The move to include the credit in the "net economic loss development" accounting calculation is due largely to the ratings agencies' view of the credit, Frederico said during Friday's earnings call.

"We don't see this as a loss situation, but obviously we have to compare ourselves to what the rating agencies think ... how the regulators view it," Frederico said.

Assured's economic loss development totaled $44 million in the first quarter of 2026, which the company attributed largely to the Puerto Rico Electric Power Authority and Brightline.

It's the first time Assured has highlighted Brightline's position in the accounting measure, and comes after Assured downgraded its internal rating on the credit to below-investment grade during the third quarter last year.

The insurer wraps $1.13 billion, or 51%, of Brightline's senior so-called Opco bonds, which total $2.219 billion.

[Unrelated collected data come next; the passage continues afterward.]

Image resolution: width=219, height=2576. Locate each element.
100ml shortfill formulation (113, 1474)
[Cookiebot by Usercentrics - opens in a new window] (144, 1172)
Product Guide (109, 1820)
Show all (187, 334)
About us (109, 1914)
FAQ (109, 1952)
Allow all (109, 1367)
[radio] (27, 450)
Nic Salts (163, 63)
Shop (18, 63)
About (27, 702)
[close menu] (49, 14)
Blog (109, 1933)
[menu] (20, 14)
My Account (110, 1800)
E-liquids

Brightline, the nation's only privately operated intercity express train service, last week issued a "going-concern" warning as it continues to fall short of revenue projections to finance its extensive debt load. Bondholders and the Fortress-backed company have hired lawyers and advisors amid reports of a potential restructuring or bankruptcy. As it searches for fresh equity or debt, the company dipped into reserves to make its January payment on the senior bonds, deferred interest payments on subordinate bonds and repeatedly delayed payments on yet another bond issue.

Assured's 51% ownership gives the insurer a controlling vote for remedies if bondholders need to direct the bond trustee to take action.

"There's a lot of activity on Brightline, as you can appreciate, and a lot of words in the marketplace in terms of the operations of the organization," Frederico said in response to an analyst's question about whether the insurer has been approached about forbearance or restructuring. Frederico did not directly respond to the question, instead highlighting the firm's position in the train's capital stack.

"However, if you look at our structure in terms of capital, the capital stack is roughly $7 billion. We're half of the top $2.4 billion. You say to yourself, is the company worth at least $2.4 billion? The answer resoundingly comes back absolutely," he said.

Net economic loss development or benefit represents the change in net expected loss to be paid or recovered "attributable to the effects of changes in the economic performance of insured transactions, changes in assumptions based on observed market trends, changes in discount rates, accretion of discount and the economic effects of loss mitigation efforts," the company said in its report.

Accounting models require the company to "consider all possible scenarios," Frederico said Friday.

"At the end of the day, we believe in the structure," he said. "We believe in our credit underwriting. We stand back on our historical results. Time is on our side," he said. He noted that the Brightline insured bonds are structured as interest-only through 2042, totaling about $58 million annually.

"As I said, I don't mind owning a railroad for $2.4 billion," he said.

Later, in response to a question about capital management, Frederico said the company needs to make sure it has sufficient capital to "protect ourselves from some myopic views of loss activity, such as Brightline in terms of what the capital charges are coming out of the rating agencies for that."

The project has about $5.5 billion of tax-exempt, taxable, unrated and junk-rated bonds. That includes the Opco bonds that have endured a bruising series of downgrades in the last year. The senior bonds currently have underlying ratings of CCC/negative by Fitch Ratings, CCC-plus/negative by KBRA, and are no longer rated by S&P Global Ratings after the agency in March downgraded the bonds to CCC-minus/negative.

The long-term rating on the insured Opco bonds are AA/stable from S&P and AA-plus/stable from KBRA based on Assured's wrap.

More than $2.5 million of the Assured senior bonds with a 5.25% coupon due in 2053 traded Monday at 99/5.45%, according to Electronic Municipal Market Access website.

More than $12.6 million of the uninsured senior bonds with a 5.25% coupon due in 2047 last traded on April 29 for 70.5/8.275%, according to EMMA.

Brightline Florida, like Brightline West on the West Coast, is owned by Fortress Investment Group.